Его сестры и Костя захохотали.

Катя дрогнула, передернула плечиками, воскликнула тревожно:

– Что вы, как можно! Какие вы страхи говорите!

– То-то была бы суматоха, – восхищался Костя, прыгая и визжа.

– Да ведь и вы погорели бы, – с удивлением сказала Надя, – что ж вам радоваться!

– Ну вот, – возразила Наталья, – чему у нас гореть-то! Не жалко.

Надя посмотрела на нее. В слабом отблеске дымных праздничных плошек ее веснушчатое лицо и рыжие волосы являлись пламенеющими, и оттого, что ее ноздри трепетали, казалось, что по лицу бежит огонь.

VI

До Опалихи добежали быстро, подгоняемые лихорадочно-радостным волнением.

Еще издали доносился смутный и грозный гул людского множества. Наводил жуткий и сладкий страх. В набегающей с порывами ночного ветра тьме они бежали. С ними, то перегоняя, то отставая, шли, торопились люди. Большие и малые. Мужчины, женщины, дети и старики. Больше молодежь. И все были так же взволнованы, и голоса звучали неровно, и смех поднимался и вдруг затихал.

За поворотом дороги вся долина Опалихи открылась разом темная, жутко-шумная, тревожная.

Кое-где горели костры, на окраине Опалихи, – и от этого поле казалось еще более темным.

Видны были огни костров и дальше. Но видно было, как они один за другим дымно гаснут вдали дымно-шумного поля. Должно быть, толпа гасила их ногами, топтала грубыми сапогами их внезапные, пламенно-стремящиеся души.

И еще более жуткий, и еще более сладкий страх охватил Удоевых, затрепетал за их дрогнувшими плечами. Но они храбрились.

Шуткиных радовало, что будет давка, беспорядок, смятение и потом можно будет долго рассказывать любопытные и значительные подробности разных происшествий.
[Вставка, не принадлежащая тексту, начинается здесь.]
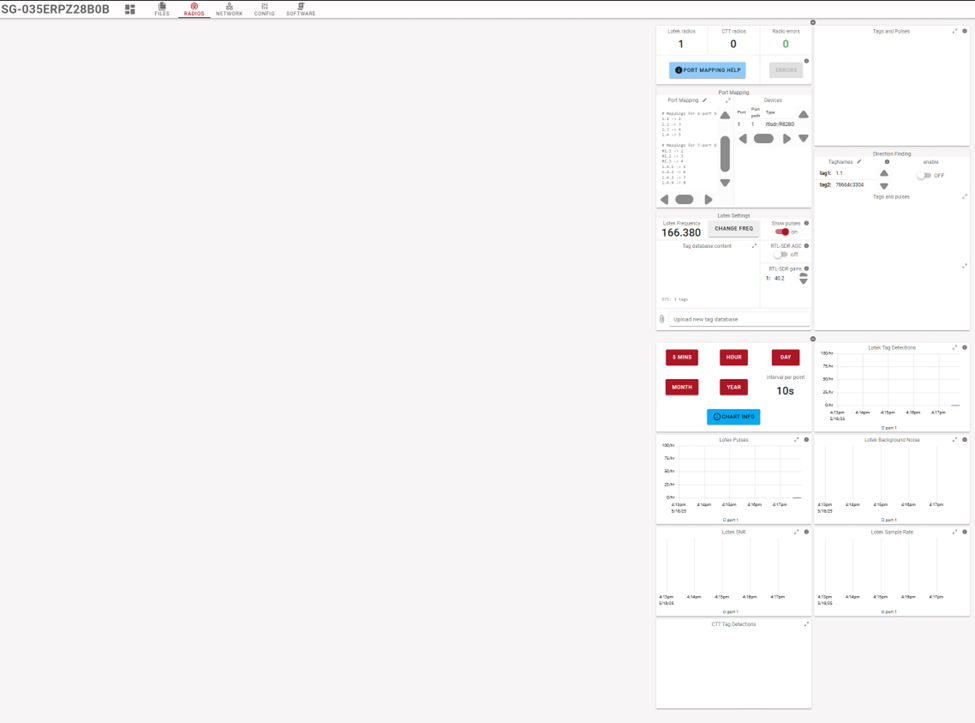Enable the RTL-SDR AGC switch
This screenshot has width=975, height=723.
pos(780,255)
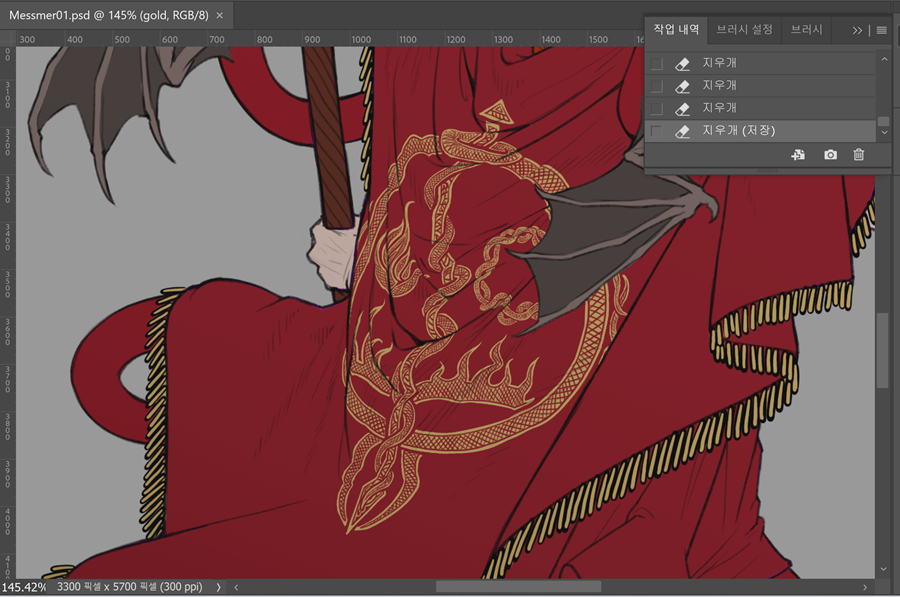
Task: Click the camera icon to create snapshot
Action: [830, 155]
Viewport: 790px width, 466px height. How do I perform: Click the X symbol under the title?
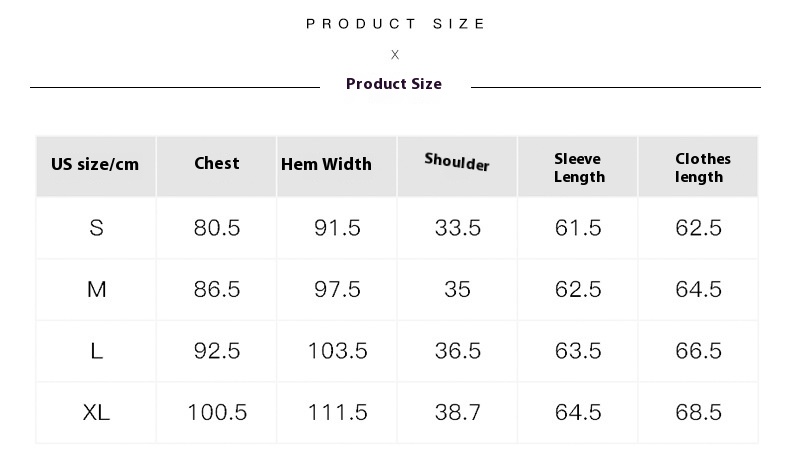395,54
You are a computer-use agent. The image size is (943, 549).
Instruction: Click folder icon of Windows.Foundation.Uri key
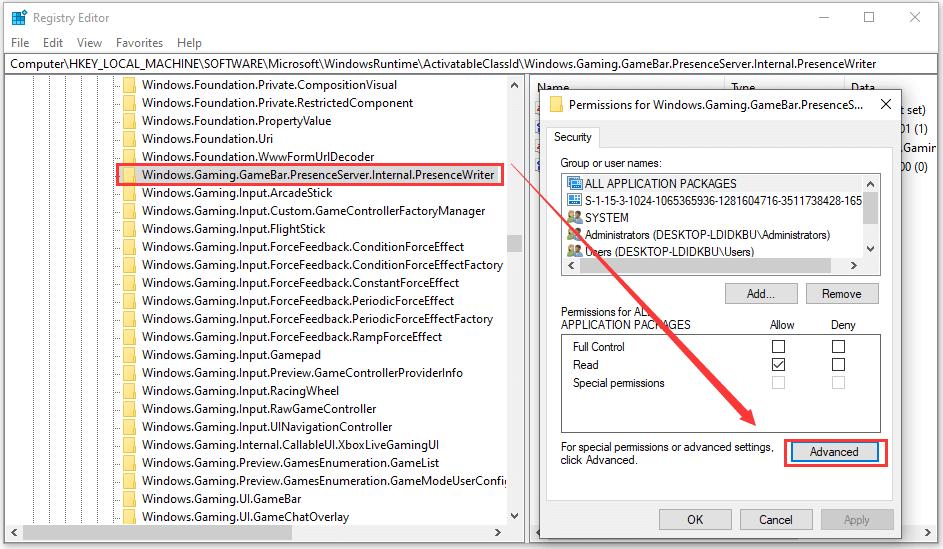[129, 139]
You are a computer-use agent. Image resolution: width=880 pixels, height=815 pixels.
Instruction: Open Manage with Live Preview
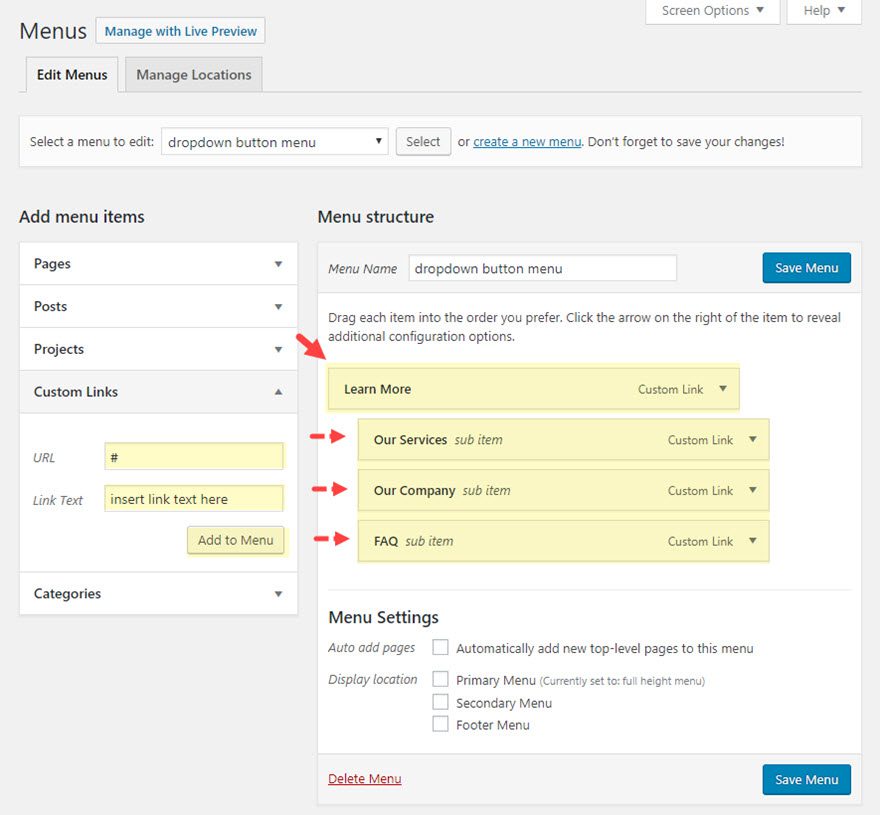coord(180,31)
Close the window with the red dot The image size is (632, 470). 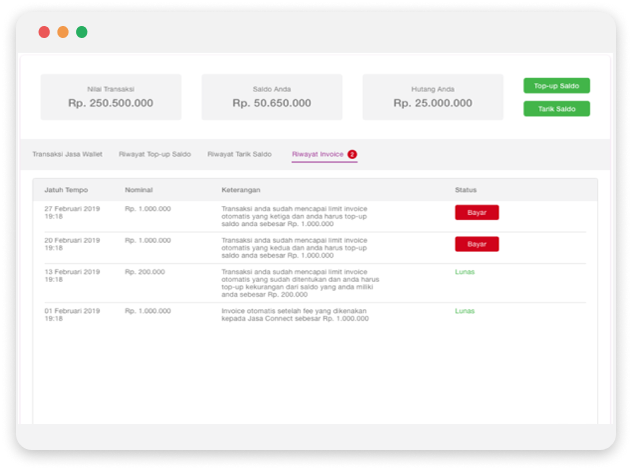(44, 32)
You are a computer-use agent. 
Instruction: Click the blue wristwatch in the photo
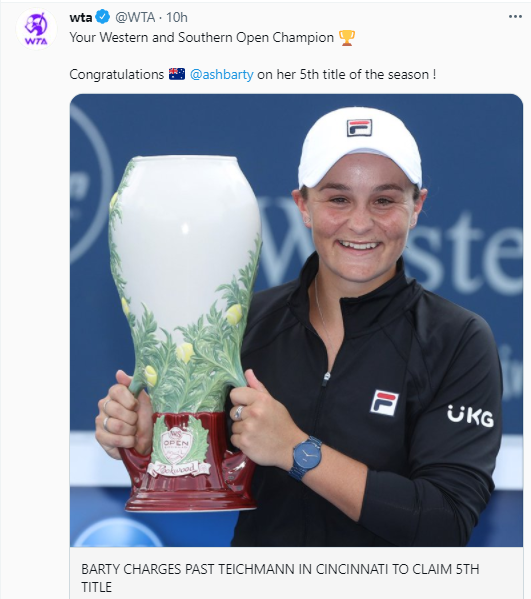click(x=306, y=457)
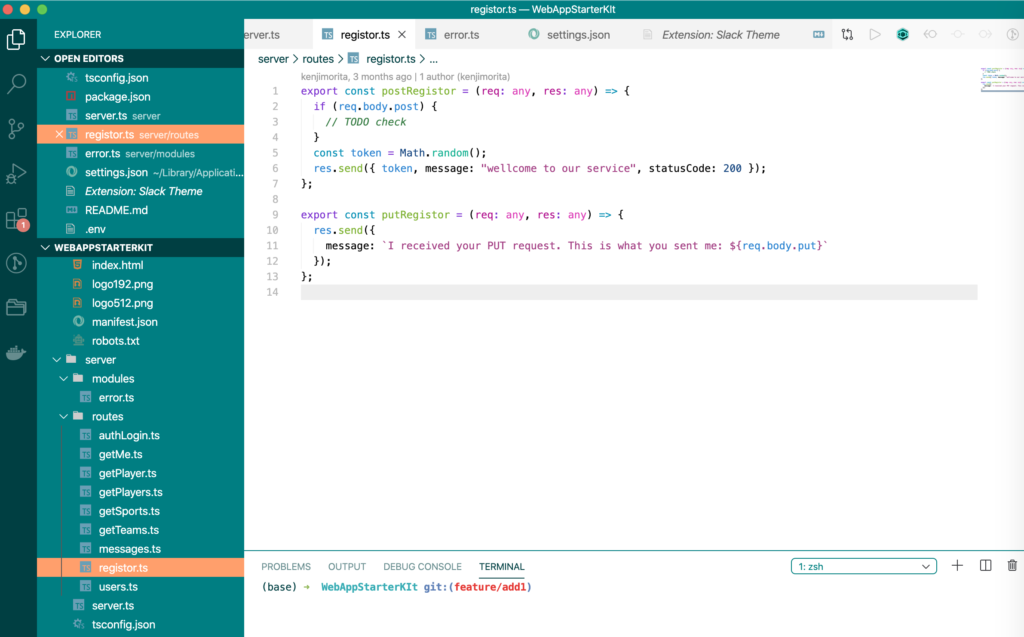Viewport: 1024px width, 637px height.
Task: Open the '1: zsh' terminal dropdown
Action: [862, 565]
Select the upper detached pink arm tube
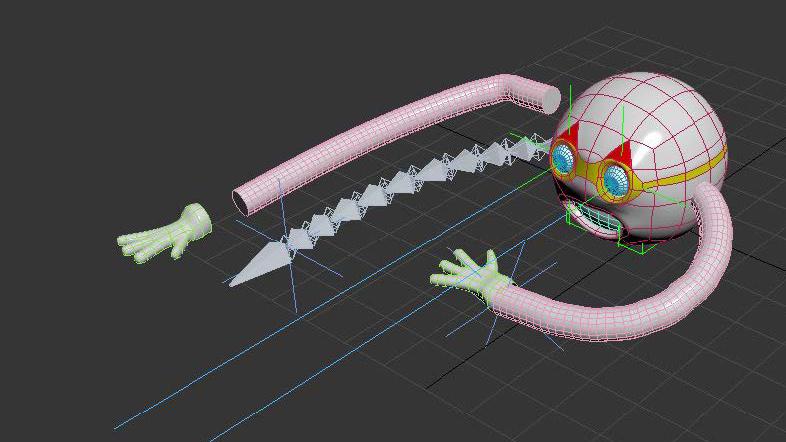The width and height of the screenshot is (786, 442). pos(380,130)

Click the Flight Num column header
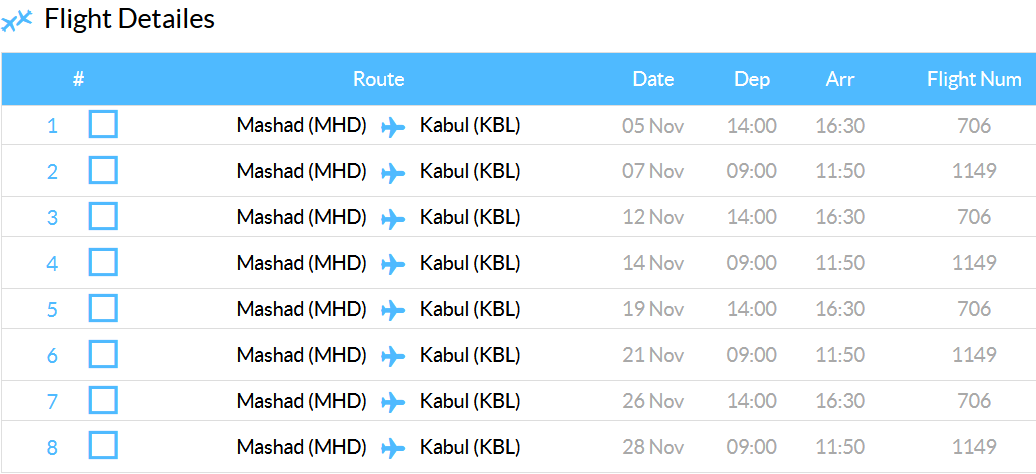coord(974,79)
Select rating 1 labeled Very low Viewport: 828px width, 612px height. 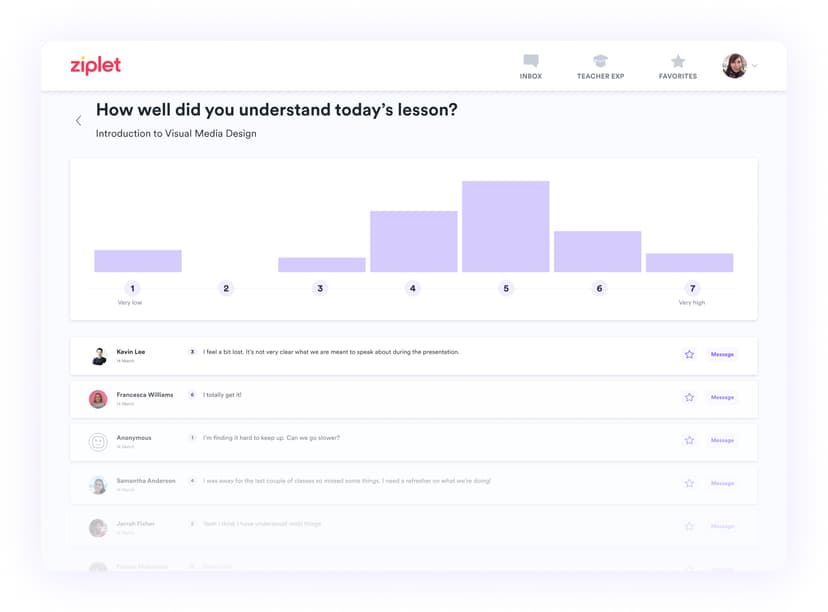pyautogui.click(x=133, y=289)
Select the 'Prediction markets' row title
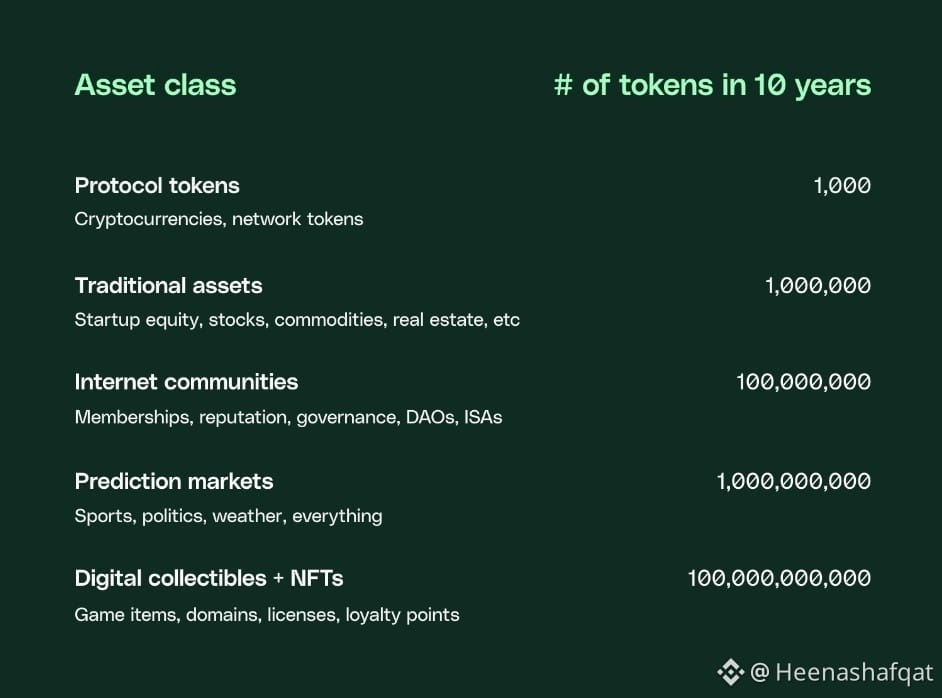This screenshot has height=698, width=942. (174, 481)
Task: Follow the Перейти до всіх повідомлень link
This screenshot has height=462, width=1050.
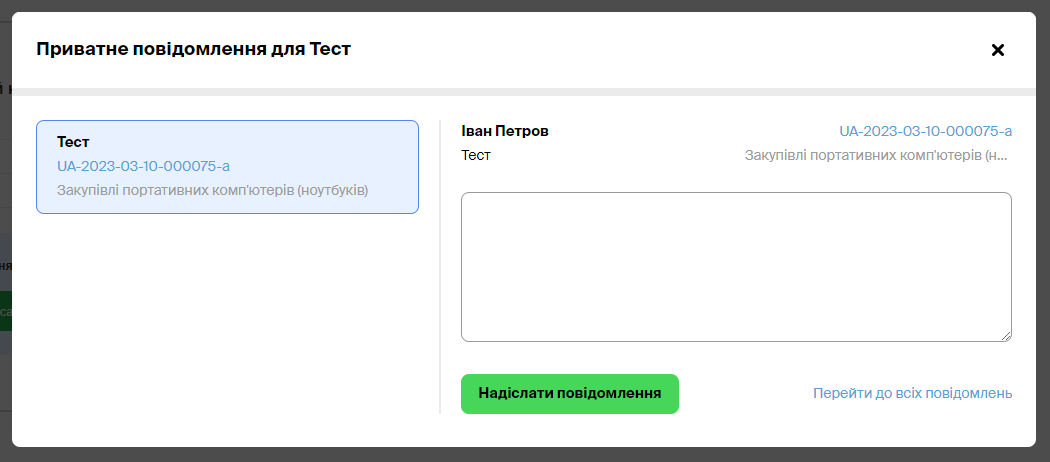Action: click(912, 393)
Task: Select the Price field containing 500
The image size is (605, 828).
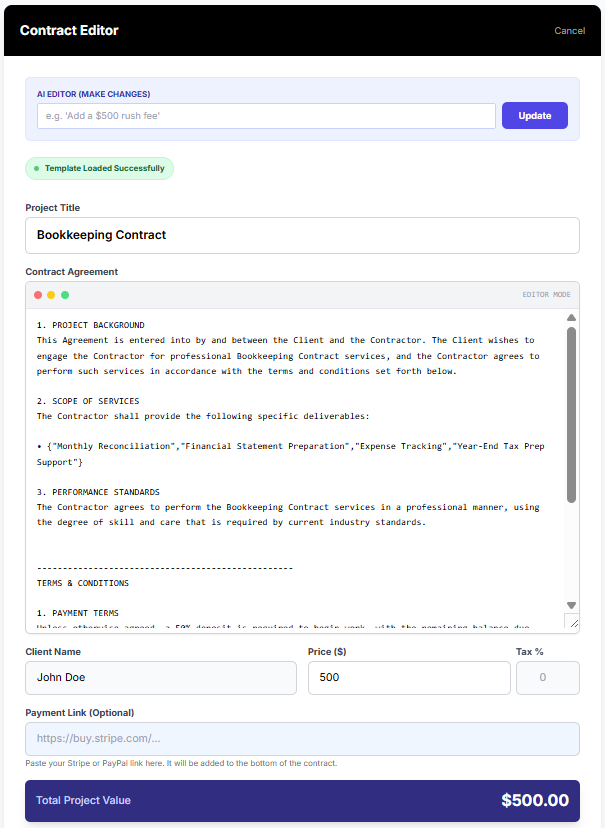Action: [x=408, y=677]
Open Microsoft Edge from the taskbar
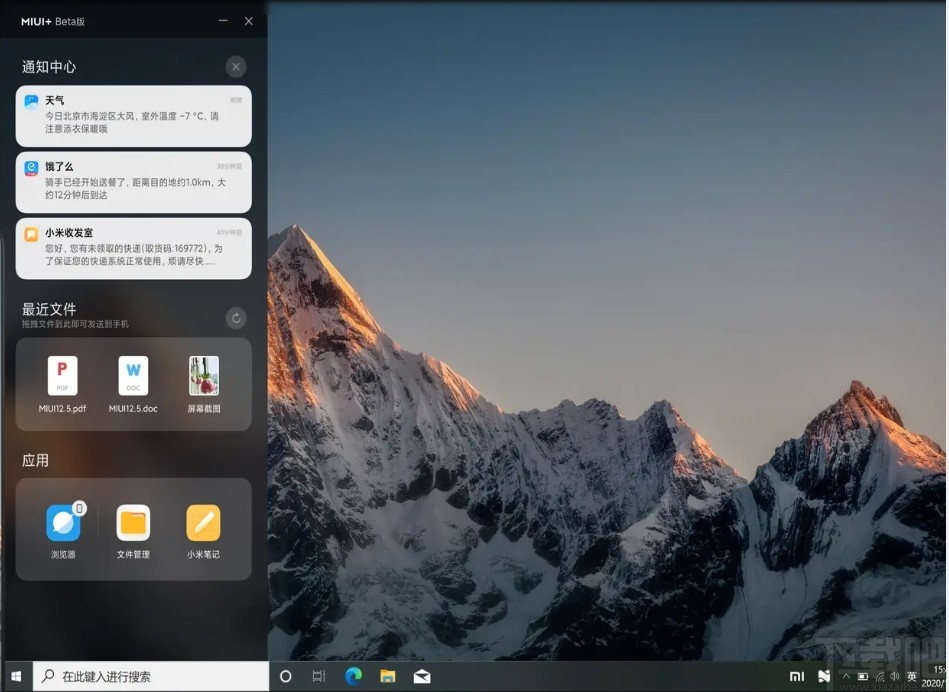 (x=353, y=676)
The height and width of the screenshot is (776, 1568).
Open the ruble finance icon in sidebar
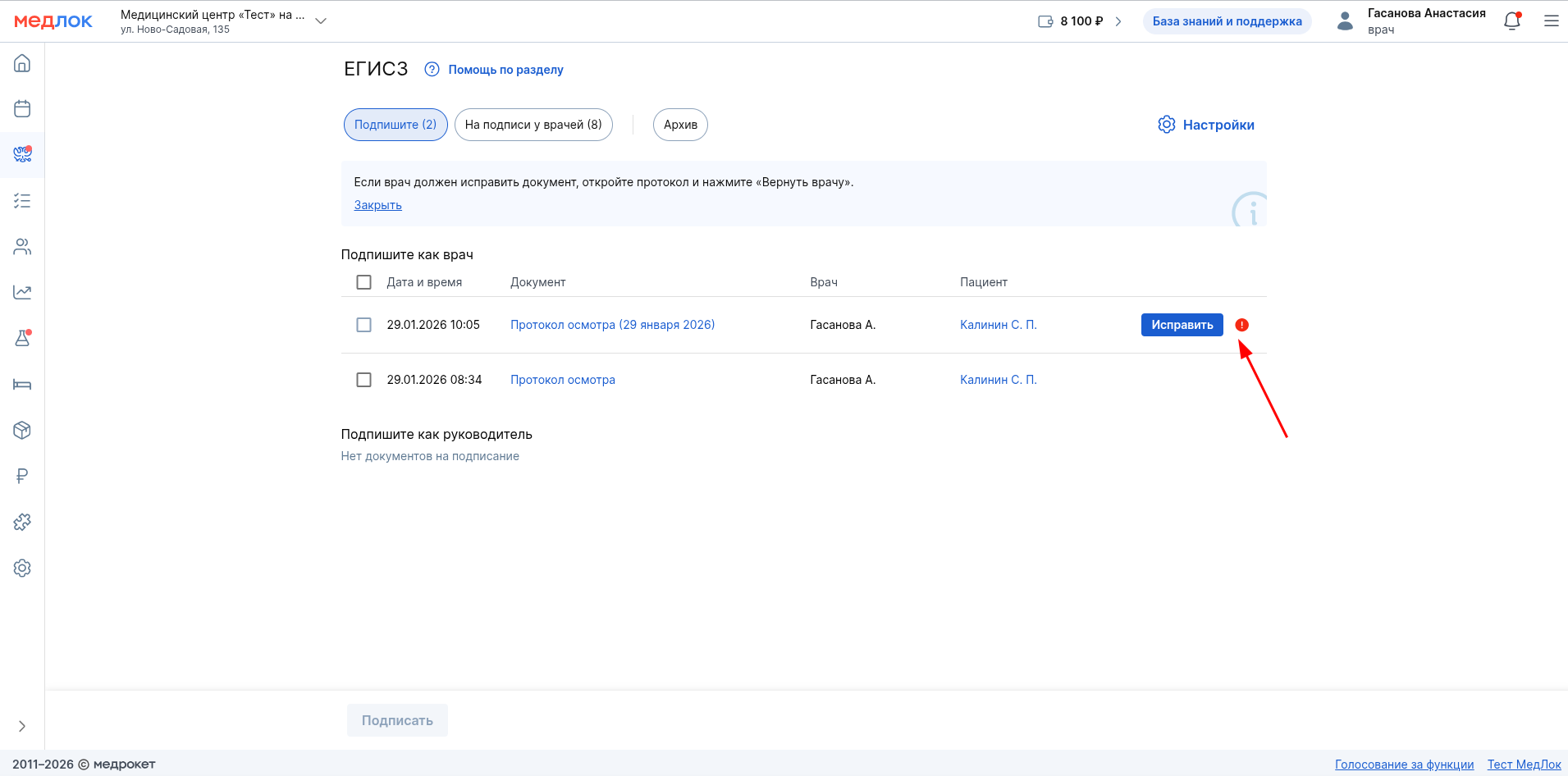pos(22,476)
Старший Шуткин смотрел на шумное темное поле, глупо ухмылялся и говорил с непонятной радостью:

– Беспременно кого-нибудь из слабеньких раздавят. Вот уж вы увидите.

Но не смели Удоевы поверить в близость несчастья и смерти. Это поле, где шумное множество, и смерть. Не может быть.

– Да уж не без того, что раздавят, – странно-незнакомым голосом сказала одна из сестер Шуткиных.

И кто-то засмеялся грубо и невесело темным в темноте смехом.

– Ну да! – равнодушно сказала Катя.

Стало на минуту скучно. Оттого, что темно. От мгновенных и неверных озарений костров. И стали смотреть, и слушать, и пошли вперед, куда-нибудь.

По озаренным кострами лицам, – по большей части очень молодым, – по беззаботным голосам и смеху казалось, что всем очень весело.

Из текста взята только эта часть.